Klee’s team focused on individuals who had at least moderate symptoms, had not been treated or diagnosed in the past year, and were recruited into a nationwide German trial that delivered automated feedback after web‑based depression screening.
To test this, the researchers analyzed data from 871 adults, aged 37.5 years on average (73% female), who completed follow-up six months after screening. Participants filled out a short questionnaire about their beliefs right after the screening. It asked, for example, how much their symptoms were interfering with life, if they thought treatment could help, whether they could imagine that they were experiencing depression, and if this was their first time with such problems.
Researchers then assessed whether participants had initiated psychotherapy or antidepressant medication within six months. The results revealed that 233 (26.8%) participants had undertaken treatment.
Three beliefs emerged as significant predictors of treatment initiation. First, individuals who believed their symptoms had a substantial impact on daily life were more likely to seek care.
Second, those who believed treatment could help were more likely to begin therapy or medication.
Third—and most powerfully—those who recognized their symptoms as depression were much more likely to take action. Statistically, each step up in believing treatment would help was linked to a meaningful increase in the chances of starting care, and identifying one’s symptoms as depression was associated with up to an approximately 57% relative increase in the predicted probability of treatment initiation.
These patterns held even when the analysis accounted for many other factors, including the severity of symptoms, whether a structured diagnostic interview suggested major depression, and if the individual already had a preference for seeing a general practitioner or psychotherapist.

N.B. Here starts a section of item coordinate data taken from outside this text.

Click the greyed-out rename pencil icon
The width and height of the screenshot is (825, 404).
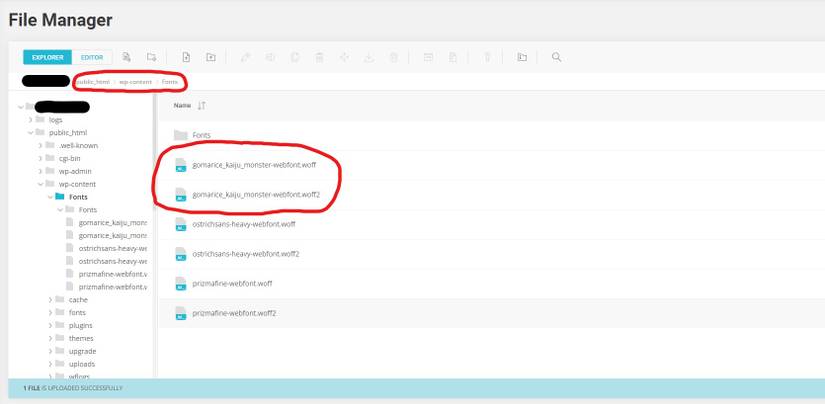point(245,57)
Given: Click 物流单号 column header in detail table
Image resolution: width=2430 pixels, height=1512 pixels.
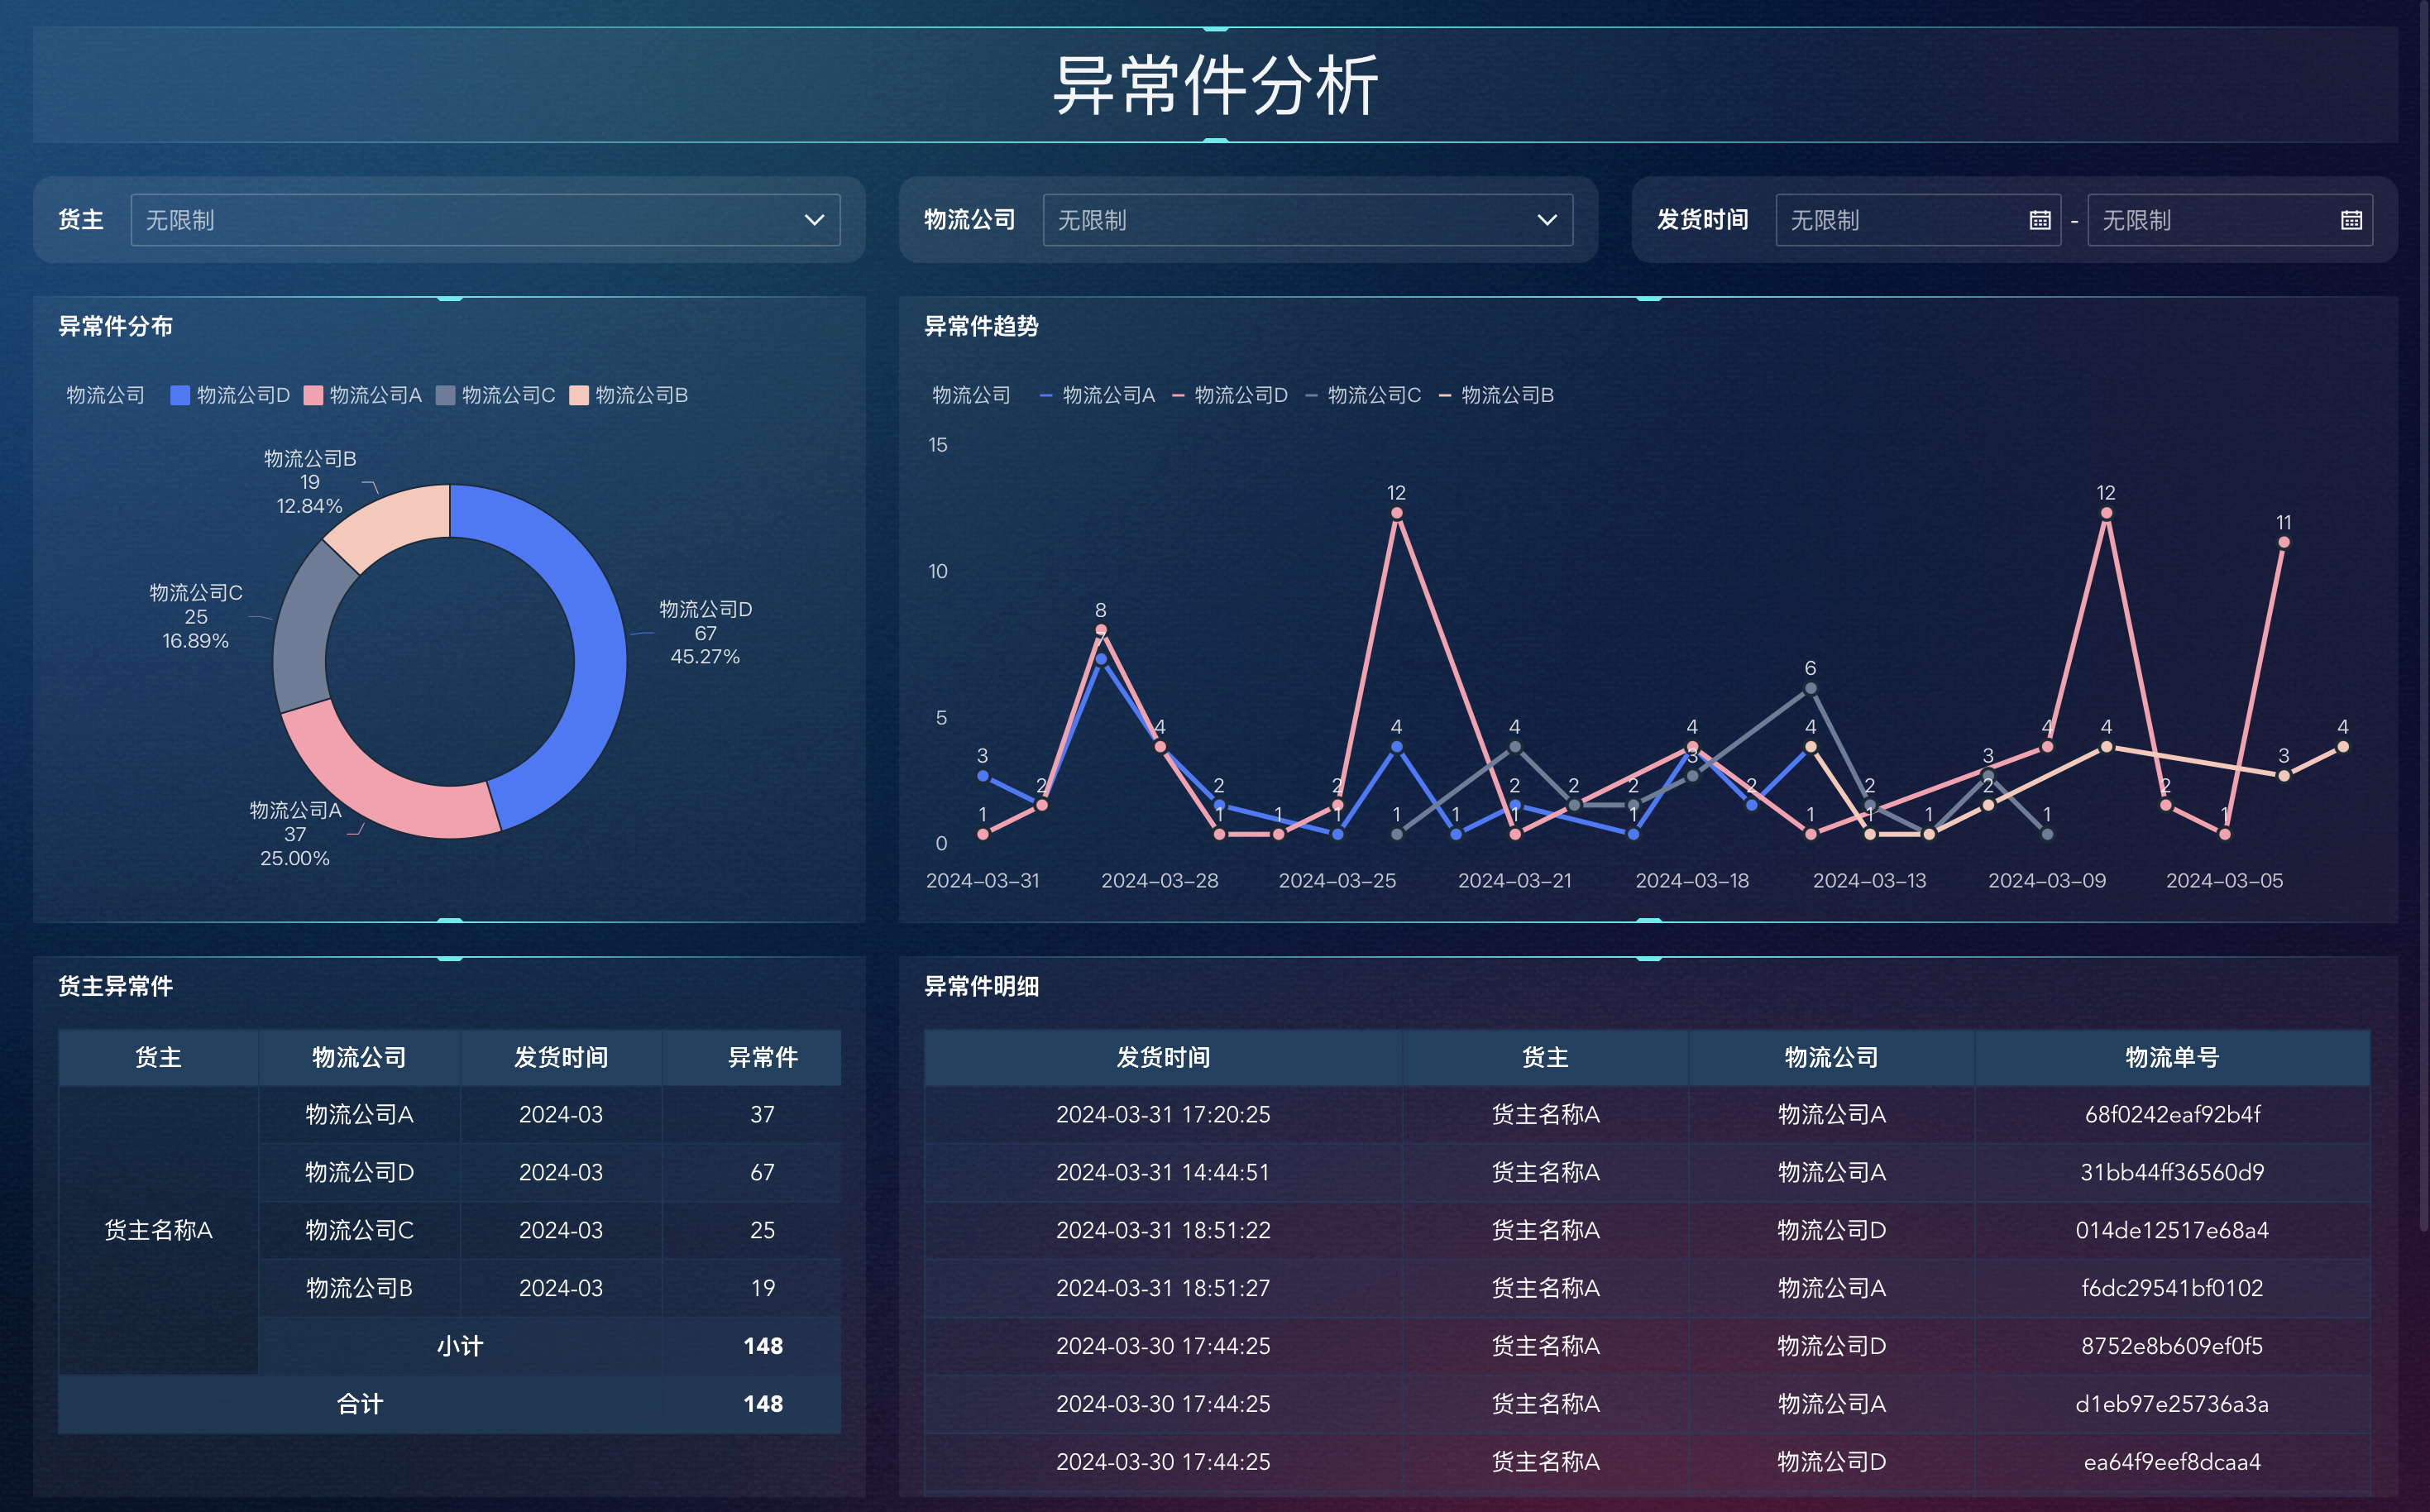Looking at the screenshot, I should [2171, 1057].
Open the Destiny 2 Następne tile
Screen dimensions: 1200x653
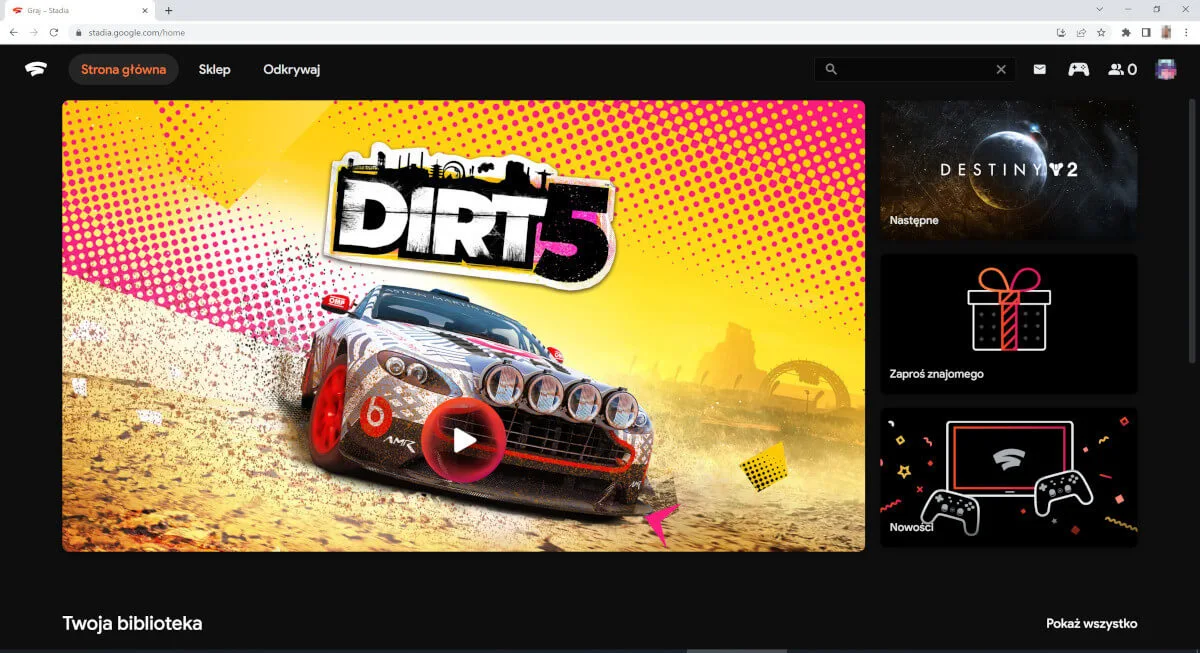1008,170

“Our findings highlight the importance of illness beliefs for the patient journey mounting at the uptake of depression treatment as a final result of help-seeking. We find that illness beliefs about consequences, treatment control and illness identity predict uptake of depression treatment in a naturalistic setting,” the authors concluded.
However, there are some caveats. For instance, the six-month follow-up may have been too short to capture all treatment initiation, given long wait times for care.
The study, “Do illness beliefs predict uptake of depression treatment after web‑based depression screening? A secondary analysis of the DISCOVER RCT,” was authored by Matthias Klee, Franziska Sikorski, Bernd Loewe, and Sebastian Kohlmann.